» EXERCISE AIM
Given the records below, would you repeat exactly the lines that begin at the one containing "Viewport: 424px width, 371px" and end at the one containing "You are a computer-use agent. The image size is (793, 1512).", inclusive?

[TASK INPUT Boundary: Start]

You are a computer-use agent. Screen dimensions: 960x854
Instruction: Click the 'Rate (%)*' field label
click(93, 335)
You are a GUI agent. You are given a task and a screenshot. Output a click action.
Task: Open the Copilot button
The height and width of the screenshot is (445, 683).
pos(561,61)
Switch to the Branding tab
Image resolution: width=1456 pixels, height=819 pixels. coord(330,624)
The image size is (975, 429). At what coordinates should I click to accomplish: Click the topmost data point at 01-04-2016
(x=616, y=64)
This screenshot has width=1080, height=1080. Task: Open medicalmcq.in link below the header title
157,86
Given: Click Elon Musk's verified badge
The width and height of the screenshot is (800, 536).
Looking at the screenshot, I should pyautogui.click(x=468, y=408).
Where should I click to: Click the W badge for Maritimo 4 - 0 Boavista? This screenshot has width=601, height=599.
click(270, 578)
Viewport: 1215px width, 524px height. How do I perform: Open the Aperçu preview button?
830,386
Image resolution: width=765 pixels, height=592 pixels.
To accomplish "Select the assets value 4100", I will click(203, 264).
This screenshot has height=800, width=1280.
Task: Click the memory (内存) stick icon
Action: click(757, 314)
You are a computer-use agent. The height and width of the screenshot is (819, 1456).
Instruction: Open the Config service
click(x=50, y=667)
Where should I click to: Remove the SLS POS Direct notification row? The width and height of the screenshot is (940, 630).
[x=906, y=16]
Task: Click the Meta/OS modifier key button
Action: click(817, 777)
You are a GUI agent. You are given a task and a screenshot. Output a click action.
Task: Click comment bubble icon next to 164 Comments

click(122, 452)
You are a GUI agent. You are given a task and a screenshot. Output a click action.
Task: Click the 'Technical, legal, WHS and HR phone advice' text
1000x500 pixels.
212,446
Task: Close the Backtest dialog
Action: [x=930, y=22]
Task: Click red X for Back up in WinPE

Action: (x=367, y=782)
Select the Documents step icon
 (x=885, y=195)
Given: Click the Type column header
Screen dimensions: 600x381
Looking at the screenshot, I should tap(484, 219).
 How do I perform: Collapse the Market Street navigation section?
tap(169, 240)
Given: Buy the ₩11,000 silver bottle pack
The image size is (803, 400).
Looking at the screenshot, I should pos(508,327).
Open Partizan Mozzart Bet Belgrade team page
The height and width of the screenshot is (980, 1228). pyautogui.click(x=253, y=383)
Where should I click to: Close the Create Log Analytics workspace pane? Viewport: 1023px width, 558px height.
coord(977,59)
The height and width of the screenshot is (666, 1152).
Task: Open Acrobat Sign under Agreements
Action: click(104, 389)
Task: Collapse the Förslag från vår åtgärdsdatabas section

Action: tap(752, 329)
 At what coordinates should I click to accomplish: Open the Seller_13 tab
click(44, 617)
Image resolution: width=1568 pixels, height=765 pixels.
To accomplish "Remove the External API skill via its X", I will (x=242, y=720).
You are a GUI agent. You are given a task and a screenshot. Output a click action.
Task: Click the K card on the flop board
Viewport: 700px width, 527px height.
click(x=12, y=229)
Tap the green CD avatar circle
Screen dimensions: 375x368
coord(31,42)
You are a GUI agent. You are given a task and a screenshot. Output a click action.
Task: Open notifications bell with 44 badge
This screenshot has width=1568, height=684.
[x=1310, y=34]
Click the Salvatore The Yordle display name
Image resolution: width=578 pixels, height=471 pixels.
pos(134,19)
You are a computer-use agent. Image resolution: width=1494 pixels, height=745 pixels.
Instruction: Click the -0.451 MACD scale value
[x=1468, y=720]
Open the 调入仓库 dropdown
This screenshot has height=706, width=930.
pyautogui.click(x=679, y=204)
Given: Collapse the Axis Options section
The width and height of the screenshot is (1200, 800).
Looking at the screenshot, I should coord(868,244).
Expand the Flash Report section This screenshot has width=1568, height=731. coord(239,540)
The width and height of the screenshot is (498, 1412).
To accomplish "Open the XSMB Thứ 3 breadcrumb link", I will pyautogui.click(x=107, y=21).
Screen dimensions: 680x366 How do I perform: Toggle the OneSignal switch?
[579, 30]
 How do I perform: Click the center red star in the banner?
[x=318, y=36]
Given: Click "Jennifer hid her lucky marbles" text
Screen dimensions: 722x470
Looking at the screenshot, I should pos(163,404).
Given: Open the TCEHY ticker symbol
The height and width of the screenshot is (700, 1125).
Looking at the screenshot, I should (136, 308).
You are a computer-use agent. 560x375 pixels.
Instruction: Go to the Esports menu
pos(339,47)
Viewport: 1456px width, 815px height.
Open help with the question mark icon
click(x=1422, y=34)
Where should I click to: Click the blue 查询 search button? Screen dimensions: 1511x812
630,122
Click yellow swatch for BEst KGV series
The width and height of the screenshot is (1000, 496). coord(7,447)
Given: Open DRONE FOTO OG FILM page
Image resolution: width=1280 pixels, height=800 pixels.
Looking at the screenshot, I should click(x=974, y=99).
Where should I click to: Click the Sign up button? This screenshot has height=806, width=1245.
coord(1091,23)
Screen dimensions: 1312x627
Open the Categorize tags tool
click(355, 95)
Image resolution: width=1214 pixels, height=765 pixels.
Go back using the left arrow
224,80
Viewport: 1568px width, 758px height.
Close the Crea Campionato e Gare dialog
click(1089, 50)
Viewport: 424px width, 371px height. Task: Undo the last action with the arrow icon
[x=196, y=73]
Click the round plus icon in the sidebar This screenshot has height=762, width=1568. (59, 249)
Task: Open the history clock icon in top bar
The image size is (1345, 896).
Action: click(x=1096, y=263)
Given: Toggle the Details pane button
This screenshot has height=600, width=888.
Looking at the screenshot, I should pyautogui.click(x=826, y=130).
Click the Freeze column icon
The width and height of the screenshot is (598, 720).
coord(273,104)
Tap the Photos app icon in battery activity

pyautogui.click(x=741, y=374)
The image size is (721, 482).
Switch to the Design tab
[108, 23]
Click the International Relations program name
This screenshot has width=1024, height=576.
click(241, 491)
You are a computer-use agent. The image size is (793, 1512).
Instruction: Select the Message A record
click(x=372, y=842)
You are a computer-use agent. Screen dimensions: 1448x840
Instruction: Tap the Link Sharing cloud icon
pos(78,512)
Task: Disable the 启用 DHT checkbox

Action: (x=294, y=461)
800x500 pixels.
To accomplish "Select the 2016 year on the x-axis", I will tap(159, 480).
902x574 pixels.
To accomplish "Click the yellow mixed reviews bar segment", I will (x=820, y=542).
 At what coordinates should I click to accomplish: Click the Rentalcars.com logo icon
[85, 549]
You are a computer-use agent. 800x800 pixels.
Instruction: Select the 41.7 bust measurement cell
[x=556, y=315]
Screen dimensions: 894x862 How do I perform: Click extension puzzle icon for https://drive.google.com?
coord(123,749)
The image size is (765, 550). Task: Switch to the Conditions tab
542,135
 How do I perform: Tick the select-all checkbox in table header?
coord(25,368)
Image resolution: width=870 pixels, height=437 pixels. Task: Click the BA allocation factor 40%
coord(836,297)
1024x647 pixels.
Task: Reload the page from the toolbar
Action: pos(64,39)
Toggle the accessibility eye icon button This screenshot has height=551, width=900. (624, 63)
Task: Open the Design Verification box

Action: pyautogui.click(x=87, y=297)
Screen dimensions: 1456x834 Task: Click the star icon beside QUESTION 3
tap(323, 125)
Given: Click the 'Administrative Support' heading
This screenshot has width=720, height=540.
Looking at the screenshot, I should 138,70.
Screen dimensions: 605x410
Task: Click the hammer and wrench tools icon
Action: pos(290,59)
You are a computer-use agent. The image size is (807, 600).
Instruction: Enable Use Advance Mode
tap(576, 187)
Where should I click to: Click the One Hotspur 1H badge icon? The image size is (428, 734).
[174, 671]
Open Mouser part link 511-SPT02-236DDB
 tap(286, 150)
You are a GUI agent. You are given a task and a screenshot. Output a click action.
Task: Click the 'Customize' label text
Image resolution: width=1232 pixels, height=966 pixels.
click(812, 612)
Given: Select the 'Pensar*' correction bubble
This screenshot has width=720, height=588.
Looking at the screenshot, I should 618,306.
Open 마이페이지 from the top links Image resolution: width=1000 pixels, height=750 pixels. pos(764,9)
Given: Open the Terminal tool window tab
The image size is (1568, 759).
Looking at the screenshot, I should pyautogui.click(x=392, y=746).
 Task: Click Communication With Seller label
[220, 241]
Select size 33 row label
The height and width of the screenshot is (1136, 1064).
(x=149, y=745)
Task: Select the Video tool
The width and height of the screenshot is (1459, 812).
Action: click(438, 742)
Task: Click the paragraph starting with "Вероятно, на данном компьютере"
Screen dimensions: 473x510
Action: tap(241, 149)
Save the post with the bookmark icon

[TASK INPUT Boundary: End]

» RESULT OF THE TASK
Viewport: 424px width, 371px height. Task: Undo the last action with the arrow icon
[x=196, y=73]
Click the round plus icon in the sidebar This screenshot has height=762, width=1568. (59, 249)
Task: Open the history clock icon in top bar
The image size is (1345, 896).
Action: click(x=1096, y=263)
Given: Toggle the Details pane button
This screenshot has height=600, width=888.
Looking at the screenshot, I should pyautogui.click(x=826, y=130).
Click the Freeze column icon
The width and height of the screenshot is (598, 720).
coord(273,104)
Tap the Photos app icon in battery activity

pyautogui.click(x=741, y=374)
The image size is (721, 482).
Switch to the Design tab
[108, 23]
Click the International Relations program name
This screenshot has width=1024, height=576.
click(241, 491)
You are a computer-use agent. The image size is (793, 1512).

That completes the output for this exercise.